Exercise data: Begin

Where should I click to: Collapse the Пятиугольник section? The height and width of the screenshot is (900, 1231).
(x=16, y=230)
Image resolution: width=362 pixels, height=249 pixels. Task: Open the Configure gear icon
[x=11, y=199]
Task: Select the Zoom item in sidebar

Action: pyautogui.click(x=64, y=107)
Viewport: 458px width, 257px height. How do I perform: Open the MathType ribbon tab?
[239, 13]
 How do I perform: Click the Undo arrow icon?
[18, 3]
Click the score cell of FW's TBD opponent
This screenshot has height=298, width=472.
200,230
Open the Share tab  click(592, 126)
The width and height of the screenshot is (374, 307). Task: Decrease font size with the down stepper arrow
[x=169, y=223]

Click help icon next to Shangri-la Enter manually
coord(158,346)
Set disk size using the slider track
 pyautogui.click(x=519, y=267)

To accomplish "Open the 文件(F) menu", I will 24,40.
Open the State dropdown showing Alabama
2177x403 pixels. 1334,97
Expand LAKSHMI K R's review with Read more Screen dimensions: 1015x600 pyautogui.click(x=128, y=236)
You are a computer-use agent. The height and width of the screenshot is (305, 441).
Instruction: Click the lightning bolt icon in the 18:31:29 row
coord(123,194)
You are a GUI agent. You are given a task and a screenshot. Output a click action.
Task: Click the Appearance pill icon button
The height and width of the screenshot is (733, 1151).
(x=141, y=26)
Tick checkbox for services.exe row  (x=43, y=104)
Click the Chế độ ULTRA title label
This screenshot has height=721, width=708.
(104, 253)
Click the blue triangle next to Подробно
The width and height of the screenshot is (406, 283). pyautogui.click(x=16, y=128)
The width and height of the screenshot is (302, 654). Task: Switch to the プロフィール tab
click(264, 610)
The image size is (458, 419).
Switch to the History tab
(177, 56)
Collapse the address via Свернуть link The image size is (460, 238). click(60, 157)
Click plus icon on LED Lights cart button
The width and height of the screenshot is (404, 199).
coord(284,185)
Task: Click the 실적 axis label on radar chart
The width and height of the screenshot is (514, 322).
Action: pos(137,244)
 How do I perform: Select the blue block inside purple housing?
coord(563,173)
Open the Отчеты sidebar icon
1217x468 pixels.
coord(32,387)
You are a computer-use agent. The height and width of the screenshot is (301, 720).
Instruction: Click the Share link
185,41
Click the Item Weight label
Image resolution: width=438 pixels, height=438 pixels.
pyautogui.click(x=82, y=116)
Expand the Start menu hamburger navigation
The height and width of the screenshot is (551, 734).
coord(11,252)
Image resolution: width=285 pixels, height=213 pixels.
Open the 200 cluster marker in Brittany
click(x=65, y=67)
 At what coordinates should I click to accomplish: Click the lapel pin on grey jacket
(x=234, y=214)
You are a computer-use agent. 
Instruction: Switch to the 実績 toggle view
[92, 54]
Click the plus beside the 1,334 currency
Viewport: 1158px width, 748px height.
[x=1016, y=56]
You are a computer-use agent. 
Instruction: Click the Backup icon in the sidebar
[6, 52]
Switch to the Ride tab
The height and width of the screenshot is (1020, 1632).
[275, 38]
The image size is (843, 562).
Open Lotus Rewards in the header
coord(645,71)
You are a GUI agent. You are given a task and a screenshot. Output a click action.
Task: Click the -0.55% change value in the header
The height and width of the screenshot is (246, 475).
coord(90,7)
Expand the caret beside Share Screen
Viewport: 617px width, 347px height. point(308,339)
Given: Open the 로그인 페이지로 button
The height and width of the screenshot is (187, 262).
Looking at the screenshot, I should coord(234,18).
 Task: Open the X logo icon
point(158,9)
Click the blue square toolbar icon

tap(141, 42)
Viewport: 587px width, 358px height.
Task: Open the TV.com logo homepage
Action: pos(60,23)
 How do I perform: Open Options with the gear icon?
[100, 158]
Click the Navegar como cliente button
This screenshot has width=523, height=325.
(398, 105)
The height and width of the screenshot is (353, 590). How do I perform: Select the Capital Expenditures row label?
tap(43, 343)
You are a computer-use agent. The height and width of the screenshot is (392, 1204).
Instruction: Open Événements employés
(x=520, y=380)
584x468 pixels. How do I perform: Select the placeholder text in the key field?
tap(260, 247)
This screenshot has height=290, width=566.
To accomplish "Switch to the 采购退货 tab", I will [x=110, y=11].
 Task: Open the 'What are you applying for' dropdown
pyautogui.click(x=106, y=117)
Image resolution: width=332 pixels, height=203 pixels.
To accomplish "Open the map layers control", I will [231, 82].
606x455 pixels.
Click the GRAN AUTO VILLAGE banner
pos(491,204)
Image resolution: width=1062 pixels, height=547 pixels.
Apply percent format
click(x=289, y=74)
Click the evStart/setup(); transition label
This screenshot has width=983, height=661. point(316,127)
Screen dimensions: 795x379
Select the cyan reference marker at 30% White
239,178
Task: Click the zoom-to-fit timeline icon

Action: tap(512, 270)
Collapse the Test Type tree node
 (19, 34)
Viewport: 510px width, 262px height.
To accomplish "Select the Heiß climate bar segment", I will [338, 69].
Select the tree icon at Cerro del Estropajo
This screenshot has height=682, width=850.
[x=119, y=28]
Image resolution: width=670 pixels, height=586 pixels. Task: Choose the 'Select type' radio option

Exercise data: End

• [The task]:
All the entries are to be reproduced verbatim.

• [Solution to the problem]:
Where should I click to: Collapse the Пятиугольник section? The height and width of the screenshot is (900, 1231).
(x=16, y=230)
Image resolution: width=362 pixels, height=249 pixels. Task: Open the Configure gear icon
[x=11, y=199]
Task: Select the Zoom item in sidebar

Action: pyautogui.click(x=64, y=107)
Viewport: 458px width, 257px height. How do I perform: Open the MathType ribbon tab?
[239, 13]
 How do I perform: Click the Undo arrow icon?
[18, 3]
Click the score cell of FW's TBD opponent
This screenshot has height=298, width=472.
200,230
Open the Share tab  click(592, 126)
The width and height of the screenshot is (374, 307). Task: Decrease font size with the down stepper arrow
[x=169, y=223]

Click help icon next to Shangri-la Enter manually
coord(158,346)
Set disk size using the slider track
 pyautogui.click(x=519, y=267)

To accomplish "Open the 文件(F) menu", I will 24,40.
Open the State dropdown showing Alabama
2177x403 pixels. 1334,97
Expand LAKSHMI K R's review with Read more Screen dimensions: 1015x600 pyautogui.click(x=128, y=236)
You are a computer-use agent. The height and width of the screenshot is (305, 441).
Instruction: Click the lightning bolt icon in the 18:31:29 row
coord(123,194)
You are a GUI agent. You are given a task and a screenshot. Output a click action.
Task: Click the Appearance pill icon button
The height and width of the screenshot is (733, 1151).
(x=141, y=26)
Tick checkbox for services.exe row  (x=43, y=104)
Click the Chế độ ULTRA title label
This screenshot has height=721, width=708.
(104, 253)
Click the blue triangle next to Подробно
The width and height of the screenshot is (406, 283). pyautogui.click(x=16, y=128)
The width and height of the screenshot is (302, 654). Task: Switch to the プロフィール tab
click(264, 610)
The image size is (458, 419).
Switch to the History tab
(177, 56)
Collapse the address via Свернуть link The image size is (460, 238). click(60, 157)
Click plus icon on LED Lights cart button
The width and height of the screenshot is (404, 199).
coord(284,185)
Task: Click the 실적 axis label on radar chart
The width and height of the screenshot is (514, 322).
Action: pos(137,244)
 How do I perform: Select the blue block inside purple housing?
coord(563,173)
Open the Отчеты sidebar icon
1217x468 pixels.
coord(32,387)
You are a computer-use agent. The height and width of the screenshot is (301, 720).
Instruction: Click the Share link
185,41
Click the Item Weight label
Image resolution: width=438 pixels, height=438 pixels.
pyautogui.click(x=82, y=116)
Expand the Start menu hamburger navigation
The height and width of the screenshot is (551, 734).
coord(11,252)
Image resolution: width=285 pixels, height=213 pixels.
Open the 200 cluster marker in Brittany
click(x=65, y=67)
 At what coordinates should I click to accomplish: Click the lapel pin on grey jacket
(x=234, y=214)
You are a computer-use agent. 
Instruction: Switch to the 実績 toggle view
[92, 54]
Click the plus beside the 1,334 currency
Viewport: 1158px width, 748px height.
[x=1016, y=56]
You are a computer-use agent. 
Instruction: Click the Backup icon in the sidebar
[6, 52]
Switch to the Ride tab
The height and width of the screenshot is (1020, 1632).
[275, 38]
The image size is (843, 562).
Open Lotus Rewards in the header
coord(645,71)
You are a GUI agent. You are given a task and a screenshot. Output a click action.
Task: Click the -0.55% change value in the header
The height and width of the screenshot is (246, 475).
coord(90,7)
Expand the caret beside Share Screen
Viewport: 617px width, 347px height. point(308,339)
Given: Open the 로그인 페이지로 button
The height and width of the screenshot is (187, 262).
Looking at the screenshot, I should coord(234,18).
 Task: Open the X logo icon
point(158,9)
Click the blue square toolbar icon

tap(141, 42)
Viewport: 587px width, 358px height.
Task: Open the TV.com logo homepage
Action: pos(60,23)
 How do I perform: Open Options with the gear icon?
[100, 158]
Click the Navegar como cliente button
This screenshot has width=523, height=325.
(398, 105)
The height and width of the screenshot is (353, 590). How do I perform: Select the Capital Expenditures row label?
tap(43, 343)
You are a computer-use agent. The height and width of the screenshot is (392, 1204).
Instruction: Open Événements employés
(x=520, y=380)
584x468 pixels. How do I perform: Select the placeholder text in the key field?
tap(260, 247)
This screenshot has height=290, width=566.
To accomplish "Switch to the 采购退货 tab", I will [x=110, y=11].
 Task: Open the 'What are you applying for' dropdown
pyautogui.click(x=106, y=117)
Image resolution: width=332 pixels, height=203 pixels.
To accomplish "Open the map layers control", I will [231, 82].
606x455 pixels.
Click the GRAN AUTO VILLAGE banner
pos(491,204)
Image resolution: width=1062 pixels, height=547 pixels.
Apply percent format
click(x=289, y=74)
Click the evStart/setup(); transition label
This screenshot has width=983, height=661. point(316,127)
Screen dimensions: 795x379
Select the cyan reference marker at 30% White
239,178
Task: Click the zoom-to-fit timeline icon

Action: tap(512, 270)
Collapse the Test Type tree node
 (19, 34)
Viewport: 510px width, 262px height.
To accomplish "Select the Heiß climate bar segment", I will [338, 69].
Select the tree icon at Cerro del Estropajo
This screenshot has height=682, width=850.
[x=119, y=28]
Image resolution: width=670 pixels, height=586 pixels. Task: Choose the 'Select type' radio option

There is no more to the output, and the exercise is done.